23 aprile 2023

Giornata mondiale del libro

La Giornata mondiale del libro e del diritto d'autore nasce sotto l'egida dell'UNESCO nel 1996 per promuovere la lettura, la pubblicazione dei libri e la tutela del copyright. Il 23 aprile è stato scelto perché è il giorno in cui sono morti nel 1616 tre scrittori considerati dei pilastri della cultura universale: Miguel de Cervantes, William Shakespeare e Garciloso de la Vega.

Il libro e la lettura rappresentano un mezzo di approfondimento e di conoscenza, sono strumento di informazione e di apprendimento culturale, entrambi oggi indispensabili per superare le incertezze e le precarietà legate alla paura della globalizzazione, del cambiamento e del diverso. La lettura, che consiste anche in un piacere ineguagliabile per gli appassionati, ci consente di entrare in mondi, vite e tempi diversi e ci dà la possibilità di avvicinarsi a esperienze e realtà lontane dalla nostra, accrescendo così la nostra conoscenza e la consapevolezza di quanto il mondo che ci circonda sia poliedrico.
  
[Fonte: il sito dell'Unesco]



18 aprile 2023

Tutto chiede salvezza

Ho fatto un esperimento inusuale per me: nello stesso periodo ho letto un romanzo, e guardato una serie tivù tratta da esso. Il risultato mi ha piacevolmente sorpresa: la trasposizione televisiva, pur aggiungendo personaggi e vicende utili all'efficacia della sceneggiatura, è rimasta sostanzialmente fedele allo spirito del romanzo, rendendone appieno la drammaticità. 
In un soffocante mattino estivo, un ragazzo di vent'anni si risveglia ricoverato in ospedale. Com'è finito lì? Lo scopre poco più tardi, quando gli viene comunicato che è stato sottoposto a un trattamento sanitario obbligatorio.
Nel suo "Tutto chiede salvezza" Daniele Mencarelli accompagna il lettore in un viaggio negli abissi della mente umana; e nello stesso tempo scandaglia il bisogno di senso, di felicità - di salvezza, appunto - che tormenta il cuore di ogni uomo.
Vi offro una pagina che esprime in modo pregnante la drammaticità di questa sete.

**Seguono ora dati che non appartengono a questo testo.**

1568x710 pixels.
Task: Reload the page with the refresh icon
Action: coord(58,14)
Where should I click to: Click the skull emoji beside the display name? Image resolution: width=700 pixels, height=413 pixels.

"Oggi pomeriggio passa tuo fratello con qualche cambio, t'ho preso un po' de biscotti e de succhi de frutta, te serve altro?"
Mi piacerebbe dire a mia madre ciò che mi serve veramente, sempre la stessa cosa, da quando ho urlato il primo vagito al mondo. Quello che voglio per tanto tempo non è stato sempre semplice da dire, tentavo di spiegarlo con concetti complicati, ho trascorso questi primi vent'anni di vita a studiare le parole migliori per descriverlo. E di parole ne ho usate tante, troppe, poi ho capito che dovevo procedere in senso contrario, così, di giorno in giorno, ho iniziato a sfilarne una, la meno necessaria, superflua. Un poco alla volta ho accorciato, potato, sino ad arrivare a una parola sola. Una parola per dire quello che voglio veramente, questa cosa che mi porto dalla nascita, prima della nascita, che mi segue come un'ombra, stesa sempre al mio fianco. Salvezza. Questa parola non la dico a nessuno oltre me. Ma la parola eccola, e con lei il suo significato più grande della morte.
Salvezza. Per me. Per mia madre all'altro capo del telefono. Per tutti i figli e tutte le madri. E i padri. E tutti i fratelli di tutti i tempi passati e futuri. La mia malattia si chiama salvezza, ma come? A chi dirlo? 
O forse questa cosa che chiamo salvezza non è altro che uno dei tanti nomi della malattia, forse non esiste e il mio desiderio è solo un sintomo da curare. A terrorizzarmi non è l'idea di essere malato, a quello mi sto abituando, ma il dubbio che tutto sia nient'altro che una coincidenza del cosmo, l'essere umano come un rigurgito di vita, per sbaglio. 
"No mamma, non me serve nient'altro, te sta tranquilla me raccomando, va bene?"